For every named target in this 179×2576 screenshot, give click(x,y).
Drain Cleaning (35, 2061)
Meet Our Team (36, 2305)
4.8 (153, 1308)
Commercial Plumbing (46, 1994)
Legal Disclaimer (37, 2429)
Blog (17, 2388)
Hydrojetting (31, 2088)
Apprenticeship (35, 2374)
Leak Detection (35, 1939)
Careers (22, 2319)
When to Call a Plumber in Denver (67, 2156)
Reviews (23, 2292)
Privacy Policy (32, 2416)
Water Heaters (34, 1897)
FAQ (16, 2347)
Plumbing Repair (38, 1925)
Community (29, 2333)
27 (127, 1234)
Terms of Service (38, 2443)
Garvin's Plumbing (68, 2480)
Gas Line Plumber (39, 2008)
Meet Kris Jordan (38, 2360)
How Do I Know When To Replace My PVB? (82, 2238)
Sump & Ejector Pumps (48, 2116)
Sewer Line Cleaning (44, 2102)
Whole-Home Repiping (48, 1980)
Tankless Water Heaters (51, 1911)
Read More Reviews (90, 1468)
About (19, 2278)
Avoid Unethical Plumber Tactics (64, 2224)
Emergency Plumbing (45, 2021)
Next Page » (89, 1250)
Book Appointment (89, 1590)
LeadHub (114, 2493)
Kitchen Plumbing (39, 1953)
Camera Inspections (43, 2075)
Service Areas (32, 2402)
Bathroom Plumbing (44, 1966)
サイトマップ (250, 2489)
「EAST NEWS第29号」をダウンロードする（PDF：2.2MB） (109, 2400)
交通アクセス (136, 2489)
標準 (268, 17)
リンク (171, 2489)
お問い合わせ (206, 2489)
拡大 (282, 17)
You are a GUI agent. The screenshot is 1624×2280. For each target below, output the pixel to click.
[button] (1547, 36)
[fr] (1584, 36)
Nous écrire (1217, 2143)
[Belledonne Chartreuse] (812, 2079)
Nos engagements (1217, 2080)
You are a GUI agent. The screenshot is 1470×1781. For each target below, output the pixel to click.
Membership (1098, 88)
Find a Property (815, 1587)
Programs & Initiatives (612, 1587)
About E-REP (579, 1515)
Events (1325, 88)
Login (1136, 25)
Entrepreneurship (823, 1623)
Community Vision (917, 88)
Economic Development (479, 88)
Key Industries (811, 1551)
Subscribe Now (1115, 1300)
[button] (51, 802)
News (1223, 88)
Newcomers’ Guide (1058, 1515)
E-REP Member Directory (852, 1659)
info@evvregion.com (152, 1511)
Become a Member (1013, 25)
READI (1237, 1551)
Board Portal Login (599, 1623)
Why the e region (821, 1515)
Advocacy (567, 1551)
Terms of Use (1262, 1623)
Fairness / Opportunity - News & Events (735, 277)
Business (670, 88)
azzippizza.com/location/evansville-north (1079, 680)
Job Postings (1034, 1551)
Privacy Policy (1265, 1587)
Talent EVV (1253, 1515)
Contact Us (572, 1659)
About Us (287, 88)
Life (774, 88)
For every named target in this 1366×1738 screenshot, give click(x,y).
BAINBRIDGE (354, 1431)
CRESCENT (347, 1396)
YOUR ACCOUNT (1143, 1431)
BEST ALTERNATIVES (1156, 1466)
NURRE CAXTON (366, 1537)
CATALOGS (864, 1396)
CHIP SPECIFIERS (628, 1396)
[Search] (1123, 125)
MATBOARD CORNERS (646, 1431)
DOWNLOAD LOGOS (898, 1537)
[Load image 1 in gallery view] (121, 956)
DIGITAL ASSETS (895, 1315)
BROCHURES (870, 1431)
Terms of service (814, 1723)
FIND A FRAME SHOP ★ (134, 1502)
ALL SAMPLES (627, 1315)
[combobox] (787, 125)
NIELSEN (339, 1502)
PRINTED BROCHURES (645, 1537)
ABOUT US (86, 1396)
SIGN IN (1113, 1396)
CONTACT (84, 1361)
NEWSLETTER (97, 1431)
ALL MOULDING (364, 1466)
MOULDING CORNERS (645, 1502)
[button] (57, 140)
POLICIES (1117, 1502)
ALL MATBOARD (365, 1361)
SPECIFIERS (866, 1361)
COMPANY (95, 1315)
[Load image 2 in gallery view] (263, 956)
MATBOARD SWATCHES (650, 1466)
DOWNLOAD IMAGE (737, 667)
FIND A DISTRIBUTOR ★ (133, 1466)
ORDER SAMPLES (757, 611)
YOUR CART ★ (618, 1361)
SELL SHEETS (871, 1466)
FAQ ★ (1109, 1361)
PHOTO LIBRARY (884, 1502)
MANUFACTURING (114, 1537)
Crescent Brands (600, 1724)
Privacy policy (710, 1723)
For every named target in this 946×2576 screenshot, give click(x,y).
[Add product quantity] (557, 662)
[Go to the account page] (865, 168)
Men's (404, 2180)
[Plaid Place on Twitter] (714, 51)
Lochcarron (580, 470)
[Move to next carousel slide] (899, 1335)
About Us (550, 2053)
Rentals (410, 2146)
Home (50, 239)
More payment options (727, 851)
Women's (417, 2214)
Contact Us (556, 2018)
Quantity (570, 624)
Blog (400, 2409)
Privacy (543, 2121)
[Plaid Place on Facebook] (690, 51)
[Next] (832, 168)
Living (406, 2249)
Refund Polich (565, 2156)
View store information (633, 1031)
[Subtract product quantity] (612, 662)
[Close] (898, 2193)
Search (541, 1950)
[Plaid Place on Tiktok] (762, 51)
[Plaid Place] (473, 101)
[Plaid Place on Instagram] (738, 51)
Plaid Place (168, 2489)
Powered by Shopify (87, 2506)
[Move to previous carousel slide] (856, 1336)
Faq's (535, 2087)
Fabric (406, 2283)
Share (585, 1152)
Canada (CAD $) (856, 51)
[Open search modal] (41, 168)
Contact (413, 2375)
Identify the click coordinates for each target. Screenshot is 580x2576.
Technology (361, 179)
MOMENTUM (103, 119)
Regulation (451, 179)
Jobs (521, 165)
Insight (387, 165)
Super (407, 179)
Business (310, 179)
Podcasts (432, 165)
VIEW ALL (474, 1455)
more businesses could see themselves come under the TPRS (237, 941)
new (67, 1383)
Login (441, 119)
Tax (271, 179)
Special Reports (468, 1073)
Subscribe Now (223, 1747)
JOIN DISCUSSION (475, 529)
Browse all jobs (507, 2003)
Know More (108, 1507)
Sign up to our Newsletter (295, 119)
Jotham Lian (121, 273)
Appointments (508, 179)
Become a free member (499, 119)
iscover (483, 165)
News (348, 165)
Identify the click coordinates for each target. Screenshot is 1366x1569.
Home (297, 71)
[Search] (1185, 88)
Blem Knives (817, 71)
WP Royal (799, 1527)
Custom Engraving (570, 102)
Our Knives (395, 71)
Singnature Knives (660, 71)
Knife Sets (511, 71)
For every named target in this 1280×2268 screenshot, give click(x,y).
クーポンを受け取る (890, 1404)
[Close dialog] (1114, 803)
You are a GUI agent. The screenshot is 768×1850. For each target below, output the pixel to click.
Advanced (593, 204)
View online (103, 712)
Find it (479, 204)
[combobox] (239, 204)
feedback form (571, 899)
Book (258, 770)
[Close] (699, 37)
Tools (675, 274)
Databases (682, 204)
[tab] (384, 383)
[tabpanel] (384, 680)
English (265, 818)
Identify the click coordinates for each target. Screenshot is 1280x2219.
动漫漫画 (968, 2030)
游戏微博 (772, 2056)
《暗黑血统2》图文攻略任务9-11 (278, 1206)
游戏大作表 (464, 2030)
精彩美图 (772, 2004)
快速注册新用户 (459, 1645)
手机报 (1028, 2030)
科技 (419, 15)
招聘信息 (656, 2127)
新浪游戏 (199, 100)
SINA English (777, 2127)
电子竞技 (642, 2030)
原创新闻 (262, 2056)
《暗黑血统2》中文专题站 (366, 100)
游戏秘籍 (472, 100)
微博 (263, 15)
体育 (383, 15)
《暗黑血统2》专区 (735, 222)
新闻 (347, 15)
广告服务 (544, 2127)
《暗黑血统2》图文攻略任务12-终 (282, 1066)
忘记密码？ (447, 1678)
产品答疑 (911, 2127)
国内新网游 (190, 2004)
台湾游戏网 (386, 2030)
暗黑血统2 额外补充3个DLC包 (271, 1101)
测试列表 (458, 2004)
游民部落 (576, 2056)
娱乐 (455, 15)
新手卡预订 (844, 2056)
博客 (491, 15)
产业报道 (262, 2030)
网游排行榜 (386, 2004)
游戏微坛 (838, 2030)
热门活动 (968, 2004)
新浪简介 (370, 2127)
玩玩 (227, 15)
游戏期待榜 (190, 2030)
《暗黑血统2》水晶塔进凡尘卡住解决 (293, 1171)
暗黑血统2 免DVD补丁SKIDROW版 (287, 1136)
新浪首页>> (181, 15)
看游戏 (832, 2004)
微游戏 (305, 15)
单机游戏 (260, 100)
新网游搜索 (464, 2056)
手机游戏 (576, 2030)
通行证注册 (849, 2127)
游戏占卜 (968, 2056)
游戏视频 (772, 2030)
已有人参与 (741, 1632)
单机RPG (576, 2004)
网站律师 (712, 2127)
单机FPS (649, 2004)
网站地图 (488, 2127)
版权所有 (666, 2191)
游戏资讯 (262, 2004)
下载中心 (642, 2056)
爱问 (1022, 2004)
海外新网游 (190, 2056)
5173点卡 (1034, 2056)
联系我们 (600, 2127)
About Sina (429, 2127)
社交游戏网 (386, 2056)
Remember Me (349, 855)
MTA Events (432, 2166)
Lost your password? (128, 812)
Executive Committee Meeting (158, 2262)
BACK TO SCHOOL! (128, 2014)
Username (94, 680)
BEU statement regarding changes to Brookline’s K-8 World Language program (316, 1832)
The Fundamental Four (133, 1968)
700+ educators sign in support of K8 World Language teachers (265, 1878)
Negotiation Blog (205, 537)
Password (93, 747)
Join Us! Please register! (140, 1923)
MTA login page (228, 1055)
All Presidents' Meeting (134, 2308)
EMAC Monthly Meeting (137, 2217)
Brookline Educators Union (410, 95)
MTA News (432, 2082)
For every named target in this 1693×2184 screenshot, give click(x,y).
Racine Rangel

## YOUR ASSIGNMENT
Go through the listing above and write out exactly the lines starting with the one holding "NEWSLETTER (97, 1431)" and running through the one holding "Privacy policy (710, 1723)", ends included, and no others.

## YOUR SOLUTION
NEWSLETTER (97, 1431)
ALL MOULDING (364, 1466)
MOULDING CORNERS (645, 1502)
[button] (57, 140)
POLICIES (1117, 1502)
ALL MATBOARD (365, 1361)
SPECIFIERS (866, 1361)
COMPANY (95, 1315)
[Load image 2 in gallery view] (263, 956)
MATBOARD SWATCHES (650, 1466)
DOWNLOAD IMAGE (737, 667)
FIND A DISTRIBUTOR ★ (133, 1466)
ORDER SAMPLES (757, 611)
YOUR CART ★ (618, 1361)
SELL SHEETS (871, 1466)
FAQ ★ (1109, 1361)
PHOTO LIBRARY (884, 1502)
MANUFACTURING (114, 1537)
Crescent Brands (600, 1724)
Privacy policy (710, 1723)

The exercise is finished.